-- Exercise aim --
Starting at the line with "Instruction: Toggle the", set down each line of the entries below through the last one, exactly as it stands.

Collected data entries
════════════════

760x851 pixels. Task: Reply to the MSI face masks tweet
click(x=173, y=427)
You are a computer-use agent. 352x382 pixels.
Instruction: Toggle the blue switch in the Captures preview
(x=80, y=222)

════════════════

-- Exercise result --
Instruction: Toggle the blue switch in the Captures preview
(x=80, y=222)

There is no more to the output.